As the N-terminal peptides won’t necessarily conform to tryptic cleavage rules, a semi-specific enzyme needs to be used. Also, trypsin cannot cleave at the TMTpro-labelled lysines. I created a semi-ArgC enzyme to model these constraints for the database searching. N-terminal acetylation was also selected as a variable modification at the peptide level (N-term) rather than protein level (Protein N-term) in order to identify N-terminals with unsuspected proteolytic processing and acetylation.

We used three databases for searching: the Uniprot UP589_M_musculus proteome, the contaminants database (containing trypsin, human keratin and other common contaminants) and a custom database with the Biognosys_iRT peptides. The rest of the search parameters were the same as the publication.

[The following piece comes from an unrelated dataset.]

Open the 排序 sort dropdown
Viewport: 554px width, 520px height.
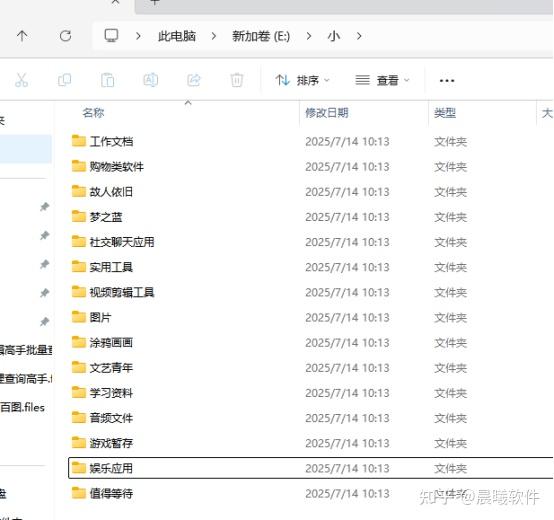(x=302, y=81)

The final search parameters looked like this:

Enzyme                  :     SemiArgC
Fixed modifications     :     Carbamidomethyl (C), TMTpro (K)
Variable modifications  :     Acetyl (N-term), TMTpro (N-term)
Mass values             :     Monoisotopic
Protein mass            :     Unrestricted
Peptide mass tolerance  :     ± 20 ppm
Fragment mass tolerance :     ± 20 ppm
Max missed cleavages    :     1
Instrument type         :     ESI-TRAP

While working on the data, we noticed that there were a lot of TMTpro complementary reporter ion clusters in the spectra. To mitigate this, we used the script TMT_complementary_ions.pl to remove any complementary reporter ions, which gives a slight boost to the peptide scoring and identification for those spectra. Another option is to convert the complementary ions into reporter ions, but this is not possible due to the choice of TMTpro labels used in the experiment – some of the channels overlap.

Results

We ran the search using Mascot Server 3.0, enabled refining with machine learning and selected the MS2PIP TMT model. The other MS2PIP models are not suitable for TMTpro-labelled peptides, as the TMTpro modification significantly alters the fragmentation pattern.

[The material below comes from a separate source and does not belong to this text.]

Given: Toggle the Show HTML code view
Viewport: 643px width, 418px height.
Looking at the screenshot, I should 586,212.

Illustration of the score distribution, estimated FDR, count of significant sequences and two peptide matches with TMTpro ratios visible

(Mascot also ships with a DeepLC TMT model for retention time predictions (full_hc_hela_hf_psms_aligned), but we found it did not improve the results sufficiently to justify the extra computation, and the other DeepLC models were not suitable with these data either.)

FragPipe
with MSBoost
Mascot
with MS2PIP TMT model
Protein hits 7560 7605
Unique sequences 44470 50535
TMTpro N-term 3062 3219
Acetyl N-term 617 883

The FragPipe counts come from the FragPipe protein and peptide .tsv reports, as downloaded from the MassIVE repository. The spreadsheets appear to be thresholded to 1% FDR.

For the Mascot Server results, we took the protein and sequence counts from the FDR statistics section of the report. The results were thresholded to 1% sequence FDR, and every protein hit reported by Mascot is supported by unique peptide evidence. The results were then exported to CSV.

We opened both spreadsheets in Excel. After some filtering and a pivot in Excel, we can count the Acetyl N-term and TMTpro N-terminal matches. We did not include protein N-terminal peptides (preceding residue ‘-’), but did include all the peptides with Methionine as the preceding N-terminal residue. For some of these, the Methionine will be at protein position 1 and has been removed during post-translational processing, so it is actually the natural protein N-terminal. The majority of these peptides are the semi-specific peptides from ragged protein N-terminals prior to digestion.

In conclusion, Mascot Server 3.0 using MS2Rescore and the MS2PIP TMT model performed eminently and is a good choice for the analysis for N-terminomics.

Finally, how long does the computational processing take? The raw files converted into nearly 600k queries (MS/MS spectra), and the semi-specific database search with Mascot Server took 303 seconds on my 16 core server (AMD Ryzen 9 9950X). Machine learning took another few minutes at the end. Although semi-specific enzyme makes the search space a lot bigger, the mouse proteome has just 63,149 protein sequences. This is tiny relative to what Mascot is designed to do.